Please copy the data below line for line, with no changes.

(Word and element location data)
────────────────────
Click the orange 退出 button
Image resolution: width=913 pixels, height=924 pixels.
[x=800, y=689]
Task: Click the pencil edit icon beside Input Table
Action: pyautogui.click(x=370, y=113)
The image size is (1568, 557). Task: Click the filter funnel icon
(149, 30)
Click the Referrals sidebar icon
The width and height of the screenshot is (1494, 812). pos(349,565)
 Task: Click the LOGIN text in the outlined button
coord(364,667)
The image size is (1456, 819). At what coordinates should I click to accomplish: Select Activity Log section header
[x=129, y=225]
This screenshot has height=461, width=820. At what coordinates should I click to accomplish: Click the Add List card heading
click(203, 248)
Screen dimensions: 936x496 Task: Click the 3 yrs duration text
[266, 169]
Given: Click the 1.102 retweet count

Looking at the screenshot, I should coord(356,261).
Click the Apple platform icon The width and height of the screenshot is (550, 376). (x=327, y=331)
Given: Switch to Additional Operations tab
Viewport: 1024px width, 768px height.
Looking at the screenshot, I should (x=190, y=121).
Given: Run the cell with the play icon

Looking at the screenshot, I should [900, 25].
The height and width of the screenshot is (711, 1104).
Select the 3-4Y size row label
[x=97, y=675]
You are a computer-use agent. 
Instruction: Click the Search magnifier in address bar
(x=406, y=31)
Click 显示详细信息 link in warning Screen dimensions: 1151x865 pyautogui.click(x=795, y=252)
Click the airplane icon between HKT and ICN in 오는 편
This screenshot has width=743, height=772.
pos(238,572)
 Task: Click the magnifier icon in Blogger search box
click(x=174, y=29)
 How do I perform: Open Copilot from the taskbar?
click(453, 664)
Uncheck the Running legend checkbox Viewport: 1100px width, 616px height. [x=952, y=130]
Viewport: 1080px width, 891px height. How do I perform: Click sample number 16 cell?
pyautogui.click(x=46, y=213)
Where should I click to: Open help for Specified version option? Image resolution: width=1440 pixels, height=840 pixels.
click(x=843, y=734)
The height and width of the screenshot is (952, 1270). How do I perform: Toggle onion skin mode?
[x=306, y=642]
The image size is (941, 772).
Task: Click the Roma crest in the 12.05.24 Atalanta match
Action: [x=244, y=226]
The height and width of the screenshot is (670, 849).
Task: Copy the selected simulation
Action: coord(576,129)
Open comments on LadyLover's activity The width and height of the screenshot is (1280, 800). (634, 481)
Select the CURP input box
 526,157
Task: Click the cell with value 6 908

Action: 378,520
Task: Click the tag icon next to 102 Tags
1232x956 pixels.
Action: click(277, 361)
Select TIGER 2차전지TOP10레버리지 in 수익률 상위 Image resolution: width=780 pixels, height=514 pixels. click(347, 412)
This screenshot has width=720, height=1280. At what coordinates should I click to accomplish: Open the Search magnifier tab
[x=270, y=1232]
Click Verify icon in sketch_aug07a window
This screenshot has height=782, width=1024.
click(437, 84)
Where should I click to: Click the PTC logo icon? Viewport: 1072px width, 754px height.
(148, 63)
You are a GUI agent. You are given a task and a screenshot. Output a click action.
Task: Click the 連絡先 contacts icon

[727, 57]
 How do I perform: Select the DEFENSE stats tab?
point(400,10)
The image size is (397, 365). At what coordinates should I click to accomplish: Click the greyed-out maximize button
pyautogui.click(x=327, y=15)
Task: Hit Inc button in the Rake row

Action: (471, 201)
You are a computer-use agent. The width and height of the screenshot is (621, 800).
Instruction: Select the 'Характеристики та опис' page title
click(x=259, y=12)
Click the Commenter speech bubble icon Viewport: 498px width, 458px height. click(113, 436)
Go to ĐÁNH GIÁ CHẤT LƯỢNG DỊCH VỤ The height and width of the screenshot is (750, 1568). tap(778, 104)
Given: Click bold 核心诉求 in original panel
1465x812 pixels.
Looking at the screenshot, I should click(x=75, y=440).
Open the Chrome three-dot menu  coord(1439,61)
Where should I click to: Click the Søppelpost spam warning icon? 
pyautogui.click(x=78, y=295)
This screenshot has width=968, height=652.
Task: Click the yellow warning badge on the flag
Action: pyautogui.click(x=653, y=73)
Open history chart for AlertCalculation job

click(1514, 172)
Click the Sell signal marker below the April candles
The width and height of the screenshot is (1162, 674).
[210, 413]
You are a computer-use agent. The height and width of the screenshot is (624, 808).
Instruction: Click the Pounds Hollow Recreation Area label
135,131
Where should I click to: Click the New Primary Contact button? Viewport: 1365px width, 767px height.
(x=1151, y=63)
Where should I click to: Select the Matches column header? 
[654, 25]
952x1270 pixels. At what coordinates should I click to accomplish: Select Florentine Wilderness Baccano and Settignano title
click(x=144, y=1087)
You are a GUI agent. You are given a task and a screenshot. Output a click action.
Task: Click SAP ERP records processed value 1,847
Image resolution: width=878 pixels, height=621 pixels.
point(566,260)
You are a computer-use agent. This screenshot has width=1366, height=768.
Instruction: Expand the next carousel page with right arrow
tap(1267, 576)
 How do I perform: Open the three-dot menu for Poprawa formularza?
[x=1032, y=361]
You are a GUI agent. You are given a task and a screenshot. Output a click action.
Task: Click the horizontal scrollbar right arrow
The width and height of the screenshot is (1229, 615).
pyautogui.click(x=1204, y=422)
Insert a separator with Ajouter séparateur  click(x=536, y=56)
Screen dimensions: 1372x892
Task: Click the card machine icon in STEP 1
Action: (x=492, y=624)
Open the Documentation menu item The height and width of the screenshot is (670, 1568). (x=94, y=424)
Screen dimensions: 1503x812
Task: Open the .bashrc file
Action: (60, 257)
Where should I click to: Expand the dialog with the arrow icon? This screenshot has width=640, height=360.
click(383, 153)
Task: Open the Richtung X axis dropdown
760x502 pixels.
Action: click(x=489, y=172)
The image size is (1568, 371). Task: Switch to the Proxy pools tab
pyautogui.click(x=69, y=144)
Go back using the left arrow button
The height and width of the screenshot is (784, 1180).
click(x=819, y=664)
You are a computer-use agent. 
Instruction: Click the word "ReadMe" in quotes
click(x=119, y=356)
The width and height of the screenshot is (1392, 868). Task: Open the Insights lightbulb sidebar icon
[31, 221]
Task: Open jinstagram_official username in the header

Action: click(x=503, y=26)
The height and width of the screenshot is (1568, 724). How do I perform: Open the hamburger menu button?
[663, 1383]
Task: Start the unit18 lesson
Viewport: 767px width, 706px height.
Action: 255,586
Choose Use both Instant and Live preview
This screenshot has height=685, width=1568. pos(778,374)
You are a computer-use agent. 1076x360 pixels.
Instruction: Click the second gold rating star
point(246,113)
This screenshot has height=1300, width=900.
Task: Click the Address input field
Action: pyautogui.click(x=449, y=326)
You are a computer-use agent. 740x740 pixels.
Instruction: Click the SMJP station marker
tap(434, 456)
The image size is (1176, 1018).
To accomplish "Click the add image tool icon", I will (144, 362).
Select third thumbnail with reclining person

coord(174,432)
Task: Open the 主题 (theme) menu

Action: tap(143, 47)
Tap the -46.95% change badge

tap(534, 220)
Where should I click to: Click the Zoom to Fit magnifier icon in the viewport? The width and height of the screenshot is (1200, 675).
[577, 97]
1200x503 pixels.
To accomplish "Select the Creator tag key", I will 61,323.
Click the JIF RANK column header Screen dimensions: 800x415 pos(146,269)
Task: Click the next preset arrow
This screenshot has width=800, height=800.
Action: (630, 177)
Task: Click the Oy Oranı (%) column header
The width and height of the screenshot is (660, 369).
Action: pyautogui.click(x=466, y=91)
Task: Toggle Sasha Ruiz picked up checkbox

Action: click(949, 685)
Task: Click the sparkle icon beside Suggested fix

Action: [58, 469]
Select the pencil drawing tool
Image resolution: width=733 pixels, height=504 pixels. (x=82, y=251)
────────────────────
*Task solution*:
Click the orange 退出 button
Image resolution: width=913 pixels, height=924 pixels.
[x=800, y=689]
Task: Click the pencil edit icon beside Input Table
Action: pyautogui.click(x=370, y=113)
The image size is (1568, 557). Task: Click the filter funnel icon
(149, 30)
Click the Referrals sidebar icon
The width and height of the screenshot is (1494, 812). pos(349,565)
 Task: Click the LOGIN text in the outlined button
coord(364,667)
The image size is (1456, 819). At what coordinates should I click to accomplish: Select Activity Log section header
[x=129, y=225]
This screenshot has height=461, width=820. At what coordinates should I click to accomplish: Click the Add List card heading
click(203, 248)
Screen dimensions: 936x496 Task: Click the 3 yrs duration text
[266, 169]
Given: Click the 1.102 retweet count

Looking at the screenshot, I should coord(356,261).
Click the Apple platform icon The width and height of the screenshot is (550, 376). (x=327, y=331)
Given: Switch to Additional Operations tab
Viewport: 1024px width, 768px height.
Looking at the screenshot, I should (x=190, y=121).
Given: Run the cell with the play icon

Looking at the screenshot, I should [900, 25].
The height and width of the screenshot is (711, 1104).
Select the 3-4Y size row label
[x=97, y=675]
You are a computer-use agent. 
Instruction: Click the Search magnifier in address bar
(x=406, y=31)
Click 显示详细信息 link in warning Screen dimensions: 1151x865 pyautogui.click(x=795, y=252)
Click the airplane icon between HKT and ICN in 오는 편
This screenshot has width=743, height=772.
pos(238,572)
 Task: Click the magnifier icon in Blogger search box
click(x=174, y=29)
 How do I perform: Open Copilot from the taskbar?
click(453, 664)
Uncheck the Running legend checkbox Viewport: 1100px width, 616px height. [x=952, y=130]
Viewport: 1080px width, 891px height. How do I perform: Click sample number 16 cell?
pyautogui.click(x=46, y=213)
Where should I click to: Open help for Specified version option? Image resolution: width=1440 pixels, height=840 pixels.
click(x=843, y=734)
The height and width of the screenshot is (952, 1270). How do I perform: Toggle onion skin mode?
[x=306, y=642]
The image size is (941, 772).
Task: Click the Roma crest in the 12.05.24 Atalanta match
Action: [x=244, y=226]
The height and width of the screenshot is (670, 849).
Task: Copy the selected simulation
Action: coord(576,129)
Open comments on LadyLover's activity The width and height of the screenshot is (1280, 800). (634, 481)
Select the CURP input box
 526,157
Task: Click the cell with value 6 908

Action: 378,520
Task: Click the tag icon next to 102 Tags
1232x956 pixels.
Action: click(277, 361)
Select TIGER 2차전지TOP10레버리지 in 수익률 상위 Image resolution: width=780 pixels, height=514 pixels. click(347, 412)
This screenshot has width=720, height=1280. At what coordinates should I click to accomplish: Open the Search magnifier tab
[x=270, y=1232]
Click Verify icon in sketch_aug07a window
This screenshot has height=782, width=1024.
click(437, 84)
Where should I click to: Click the PTC logo icon? Viewport: 1072px width, 754px height.
(148, 63)
You are a GUI agent. You are given a task and a screenshot. Output a click action.
Task: Click the 連絡先 contacts icon

[727, 57]
 How do I perform: Select the DEFENSE stats tab?
point(400,10)
The image size is (397, 365). At what coordinates should I click to accomplish: Click the greyed-out maximize button
pyautogui.click(x=327, y=15)
Task: Hit Inc button in the Rake row

Action: (471, 201)
You are a computer-use agent. The width and height of the screenshot is (621, 800).
Instruction: Select the 'Характеристики та опис' page title
click(x=259, y=12)
Click the Commenter speech bubble icon Viewport: 498px width, 458px height. click(113, 436)
Go to ĐÁNH GIÁ CHẤT LƯỢNG DỊCH VỤ The height and width of the screenshot is (750, 1568). tap(778, 104)
Given: Click bold 核心诉求 in original panel
1465x812 pixels.
Looking at the screenshot, I should click(x=75, y=440).
Open the Chrome three-dot menu  coord(1439,61)
Where should I click to: Click the Søppelpost spam warning icon? 
pyautogui.click(x=78, y=295)
This screenshot has width=968, height=652.
Task: Click the yellow warning badge on the flag
Action: pyautogui.click(x=653, y=73)
Open history chart for AlertCalculation job

click(1514, 172)
Click the Sell signal marker below the April candles
The width and height of the screenshot is (1162, 674).
[210, 413]
You are a computer-use agent. The height and width of the screenshot is (624, 808).
Instruction: Click the Pounds Hollow Recreation Area label
135,131
Where should I click to: Click the New Primary Contact button? Viewport: 1365px width, 767px height.
(x=1151, y=63)
Where should I click to: Select the Matches column header? 
[654, 25]
952x1270 pixels. At what coordinates should I click to accomplish: Select Florentine Wilderness Baccano and Settignano title
click(x=144, y=1087)
You are a GUI agent. You are given a task and a screenshot. Output a click action.
Task: Click SAP ERP records processed value 1,847
Image resolution: width=878 pixels, height=621 pixels.
point(566,260)
You are a computer-use agent. This screenshot has width=1366, height=768.
Instruction: Expand the next carousel page with right arrow
tap(1267, 576)
 How do I perform: Open the three-dot menu for Poprawa formularza?
[x=1032, y=361]
You are a GUI agent. You are given a task and a screenshot. Output a click action.
Task: Click the horizontal scrollbar right arrow
The width and height of the screenshot is (1229, 615).
pyautogui.click(x=1204, y=422)
Insert a separator with Ajouter séparateur  click(x=536, y=56)
Screen dimensions: 1372x892
Task: Click the card machine icon in STEP 1
Action: (x=492, y=624)
Open the Documentation menu item The height and width of the screenshot is (670, 1568). (x=94, y=424)
Screen dimensions: 1503x812
Task: Open the .bashrc file
Action: (60, 257)
Where should I click to: Expand the dialog with the arrow icon? This screenshot has width=640, height=360.
click(383, 153)
Task: Open the Richtung X axis dropdown
760x502 pixels.
Action: click(x=489, y=172)
The image size is (1568, 371). Task: Switch to the Proxy pools tab
pyautogui.click(x=69, y=144)
Go back using the left arrow button
The height and width of the screenshot is (784, 1180).
click(x=819, y=664)
You are a computer-use agent. 
Instruction: Click the word "ReadMe" in quotes
click(x=119, y=356)
The width and height of the screenshot is (1392, 868). Task: Open the Insights lightbulb sidebar icon
[31, 221]
Task: Open jinstagram_official username in the header

Action: click(x=503, y=26)
The height and width of the screenshot is (1568, 724). How do I perform: Open the hamburger menu button?
[663, 1383]
Task: Start the unit18 lesson
Viewport: 767px width, 706px height.
Action: 255,586
Choose Use both Instant and Live preview
This screenshot has height=685, width=1568. pos(778,374)
You are a computer-use agent. 1076x360 pixels.
Instruction: Click the second gold rating star
point(246,113)
This screenshot has height=1300, width=900.
Task: Click the Address input field
Action: pyautogui.click(x=449, y=326)
You are a computer-use agent. 740x740 pixels.
Instruction: Click the SMJP station marker
tap(434, 456)
The image size is (1176, 1018).
To accomplish "Click the add image tool icon", I will (144, 362).
Select third thumbnail with reclining person

coord(174,432)
Task: Open the 主题 (theme) menu

Action: tap(143, 47)
Tap the -46.95% change badge

tap(534, 220)
Where should I click to: Click the Zoom to Fit magnifier icon in the viewport? The width and height of the screenshot is (1200, 675).
[577, 97]
1200x503 pixels.
To accomplish "Select the Creator tag key", I will 61,323.
Click the JIF RANK column header Screen dimensions: 800x415 pos(146,269)
Task: Click the next preset arrow
This screenshot has width=800, height=800.
Action: (630, 177)
Task: Click the Oy Oranı (%) column header
The width and height of the screenshot is (660, 369).
Action: pyautogui.click(x=466, y=91)
Task: Toggle Sasha Ruiz picked up checkbox

Action: click(949, 685)
Task: Click the sparkle icon beside Suggested fix

Action: [58, 469]
Select the pencil drawing tool
Image resolution: width=733 pixels, height=504 pixels. (x=82, y=251)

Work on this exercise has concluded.